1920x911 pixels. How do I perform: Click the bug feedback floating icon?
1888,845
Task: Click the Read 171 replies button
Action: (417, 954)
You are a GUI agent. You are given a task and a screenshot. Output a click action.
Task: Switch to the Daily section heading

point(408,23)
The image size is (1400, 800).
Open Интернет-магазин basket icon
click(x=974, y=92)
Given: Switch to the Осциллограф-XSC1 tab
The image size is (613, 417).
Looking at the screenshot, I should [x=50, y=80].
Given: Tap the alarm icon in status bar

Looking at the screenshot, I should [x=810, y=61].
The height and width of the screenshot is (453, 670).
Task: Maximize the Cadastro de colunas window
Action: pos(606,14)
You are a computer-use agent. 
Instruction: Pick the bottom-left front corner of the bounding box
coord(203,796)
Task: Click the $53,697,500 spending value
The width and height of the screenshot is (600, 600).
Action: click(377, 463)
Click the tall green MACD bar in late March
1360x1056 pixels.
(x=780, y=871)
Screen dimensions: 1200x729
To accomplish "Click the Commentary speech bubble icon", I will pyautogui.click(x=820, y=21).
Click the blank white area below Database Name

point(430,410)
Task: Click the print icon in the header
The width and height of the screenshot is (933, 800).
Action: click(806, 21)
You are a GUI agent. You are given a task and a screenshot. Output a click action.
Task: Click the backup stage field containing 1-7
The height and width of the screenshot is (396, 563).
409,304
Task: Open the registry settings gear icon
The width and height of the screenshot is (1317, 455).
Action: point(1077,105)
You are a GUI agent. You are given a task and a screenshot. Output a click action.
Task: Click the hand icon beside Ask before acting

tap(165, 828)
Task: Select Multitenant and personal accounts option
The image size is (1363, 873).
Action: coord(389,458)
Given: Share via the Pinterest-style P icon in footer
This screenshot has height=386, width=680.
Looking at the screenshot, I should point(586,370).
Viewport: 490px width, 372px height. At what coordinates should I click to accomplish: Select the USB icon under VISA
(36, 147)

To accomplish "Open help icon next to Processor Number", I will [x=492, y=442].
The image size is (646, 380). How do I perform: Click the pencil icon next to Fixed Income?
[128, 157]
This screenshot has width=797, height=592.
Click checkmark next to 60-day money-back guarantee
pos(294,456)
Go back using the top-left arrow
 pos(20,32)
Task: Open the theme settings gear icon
——————————
> Exercise goal: Output the material above, all of it, exactly.

> Solution:
1920x911 pixels. How do I perform: Click the bug feedback floating icon?
1888,845
Task: Click the Read 171 replies button
Action: (417, 954)
You are a GUI agent. You are given a task and a screenshot. Output a click action.
Task: Switch to the Daily section heading

point(408,23)
The image size is (1400, 800).
Open Интернет-магазин basket icon
click(x=974, y=92)
Given: Switch to the Осциллограф-XSC1 tab
The image size is (613, 417).
Looking at the screenshot, I should [x=50, y=80].
Given: Tap the alarm icon in status bar

Looking at the screenshot, I should [x=810, y=61].
The height and width of the screenshot is (453, 670).
Task: Maximize the Cadastro de colunas window
Action: pos(606,14)
You are a computer-use agent. 
Instruction: Pick the bottom-left front corner of the bounding box
coord(203,796)
Task: Click the $53,697,500 spending value
The width and height of the screenshot is (600, 600).
Action: click(377, 463)
Click the tall green MACD bar in late March
1360x1056 pixels.
(x=780, y=871)
Screen dimensions: 1200x729
To accomplish "Click the Commentary speech bubble icon", I will pyautogui.click(x=820, y=21).
Click the blank white area below Database Name

point(430,410)
Task: Click the print icon in the header
The width and height of the screenshot is (933, 800).
Action: click(806, 21)
You are a GUI agent. You are given a task and a screenshot. Output a click action.
Task: Click the backup stage field containing 1-7
The height and width of the screenshot is (396, 563).
409,304
Task: Open the registry settings gear icon
The width and height of the screenshot is (1317, 455).
Action: point(1077,105)
You are a GUI agent. You are given a task and a screenshot. Output a click action.
Task: Click the hand icon beside Ask before acting

tap(165, 828)
Task: Select Multitenant and personal accounts option
The image size is (1363, 873).
Action: coord(389,458)
Given: Share via the Pinterest-style P icon in footer
This screenshot has height=386, width=680.
Looking at the screenshot, I should point(586,370).
Viewport: 490px width, 372px height. At what coordinates should I click to accomplish: Select the USB icon under VISA
(36, 147)

To accomplish "Open help icon next to Processor Number", I will [x=492, y=442].
The image size is (646, 380). How do I perform: Click the pencil icon next to Fixed Income?
[128, 157]
This screenshot has width=797, height=592.
Click checkmark next to 60-day money-back guarantee
pos(294,456)
Go back using the top-left arrow
 pos(20,32)
Task: Open the theme settings gear icon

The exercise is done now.